Jusqu'ici, l'ordre règne: ma fille aînée ne sait pas lire les titres de ses chansons préférées, sa petite soeur apprend encore à parler et ma blonde est très occupée avec toutes ses dissertations à corriger. Je suis donc seul à pianoter sur le iPod familial.

Je dois cependant me rendre à l'évidence: je fais un bien piètre dictateur. Comme tout détenteur d'un pouvoir totalitaire, j'exerce bien sûr une forme éclairée de censure. Je mets même des disques à l'Index. Sauf que, le plus souvent, ce sont les miens...

J'ai beau apprendre à gérer la petite enfance sur le tas, il me semble que Ministry et Skinny Puppy, ce n'est pas pour les enfants en âge d'aller à la garderie. Il me semble aussi logique - et peut-être même sain - de me priver et donc de préserver mes filles de trucs rentre-dedans comme Arctic Monkeys ou la portion la plus extrême du coffret The Heavy Metal Box quand elles jouent dans les parages. Et les solos tortueux de Coltrane? À l'Index, ça aussi!

Mon aînée étant du genre sensible (tout ce qui est rock fait «du bruit», selon elle), je saute même les deux premières chansons quand j'écoute In Rainbows de Radiohead. Et je profite de ses absences pour écouter The Strokes ou Franz Ferdinand avec sa petite soeur, qui est moins délicate: elle danse avec le même enthousiasme sur du rock ou du techno.

La musique, c'est bien sûr fait pour être partagé. C'est ce que j'ai retenu de ces longues balades en voiture avec mes parents pendant lesquelles on chantait en choeur La laine des moutons. Je ne me prive d'ailleurs pas de leur faire écouter un peu de tout: du vieux Stone Roses, de la musique turque, du Beethoven ou le dernier Damien Robitaille.

Mais du punk qui arrache? Du jazz fucké? Du rock suicidaire? On verra plus tard. Il y a un temps pour chaque chose. Malajube ne fait pas de la musique pour les fillettes (pas pour les miennes, en tout cas) et la place d'un enfant de 4 ans n'est pas au Centre Bell au spectacle du groupe favori de papa ou maman.

Je me rappelle avoir été sidéré de voir un couple trimballer son enfant d'environ 5 ans au parterre, près de la passerelle, lors de la dernière tournée de U2. La fillette était dans les bras de son père. Sa mère tenait une affiche sur laquelle était écrit «Hug me, I'm your biggest fan», qu'elle levait chaque fois que Bono passait tout près d'eux.

Il n'a jamais pris l'enfant dans ses bras, lui préférant une spectatrice majeure et vaccinée. La fillette a donc passé l'essentiel du concert la tête posée sur l'épaule de son papa à encaisser des tonnes de décibels. Même de loin, on devinait que ce n'est pas elle qui a le plus pris son pied ce soir-là.
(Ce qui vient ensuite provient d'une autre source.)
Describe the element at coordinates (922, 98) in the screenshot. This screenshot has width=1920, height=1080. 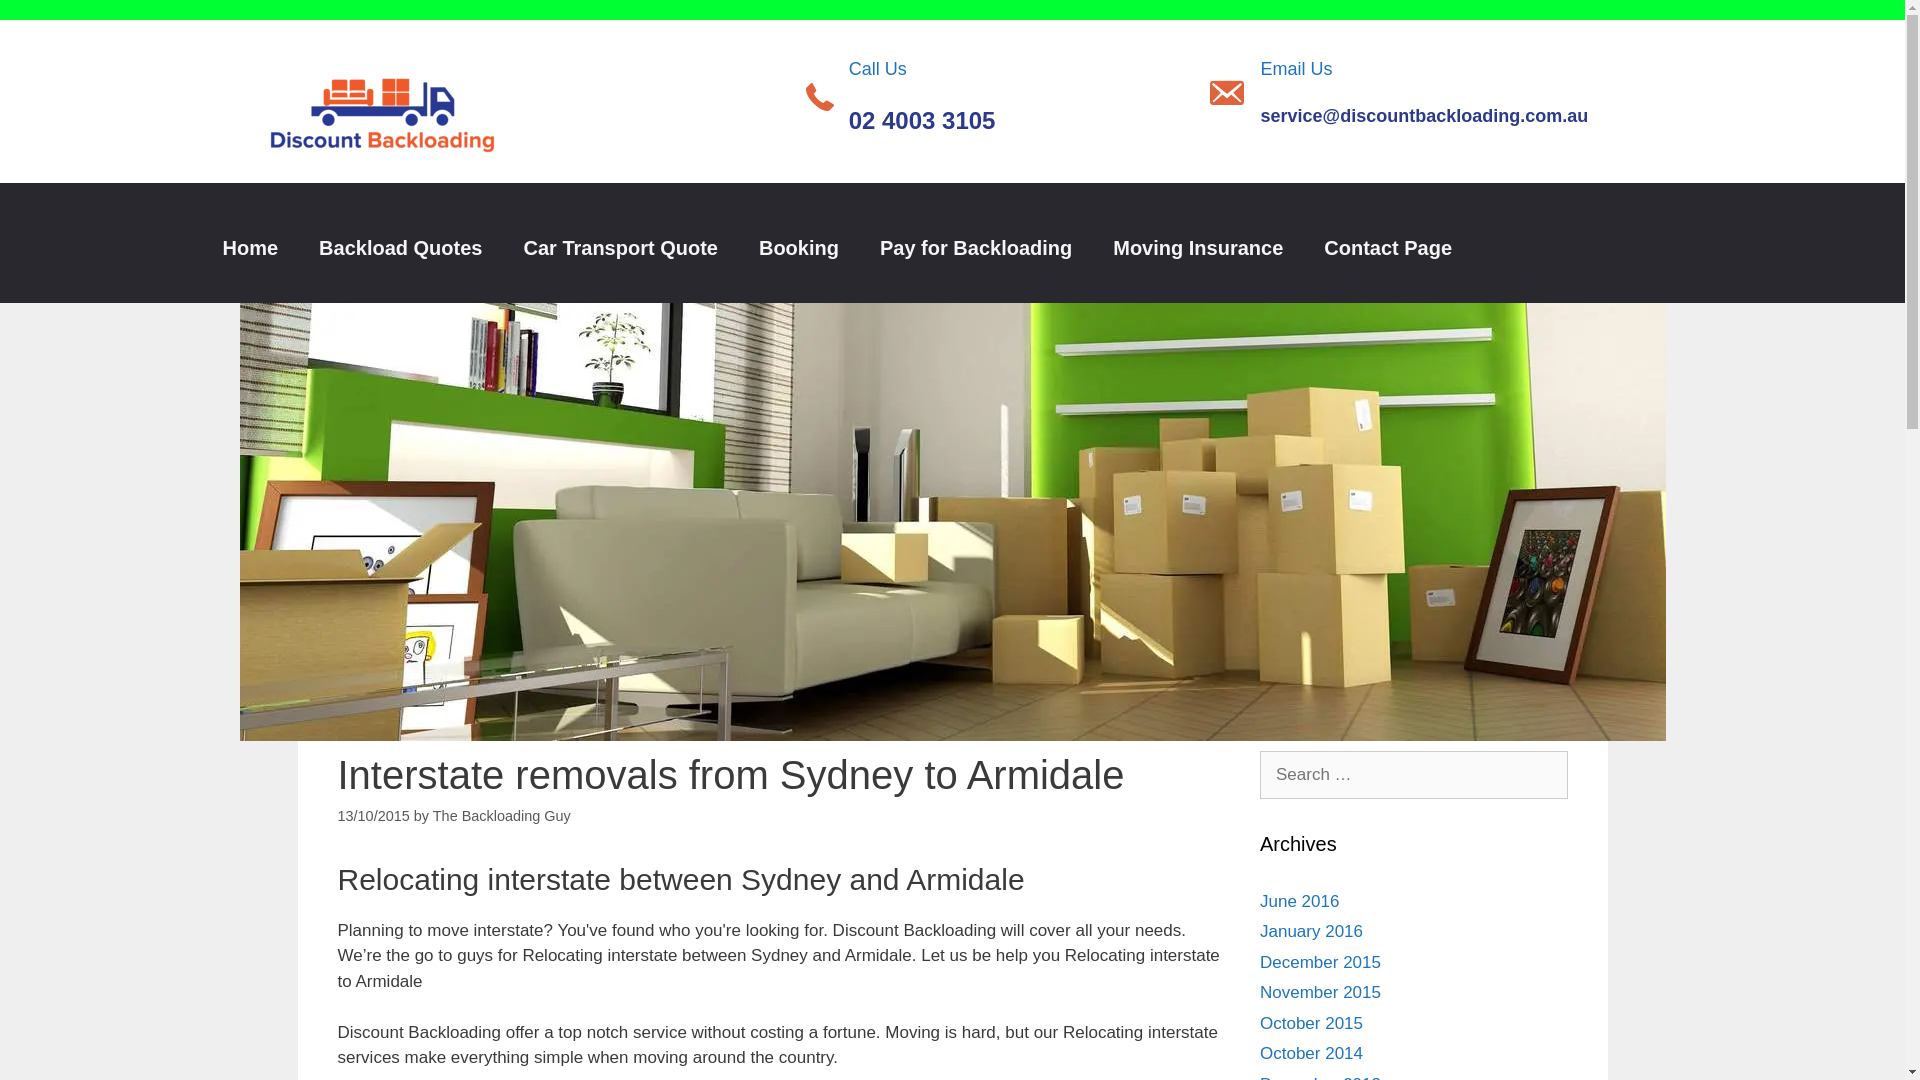
I see `Call Us
02 4003 3105` at that location.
Mes filles et moi partageons déjà certains goûts. Elles aiment beaucoup la chanson de la madame-qui-joue-avec-du-feu (ce serait long à expliquer, mais il s'agit d'Earth Intruders de Björk), «toungki» (Fuck You de Lily Allen) et le dernier Ariane Moffatt.

Et Miles Davis? Et Arvo Pärt? Ça viendra. Peut-être. Qu'elles se trémoussent sur El Gallo Enamorado des Petites Tounes ou chantonnent La grève des poules pendant qu'elles sont petites. Ça ne m'en prend pas plus pour me rendre fier comme un coq.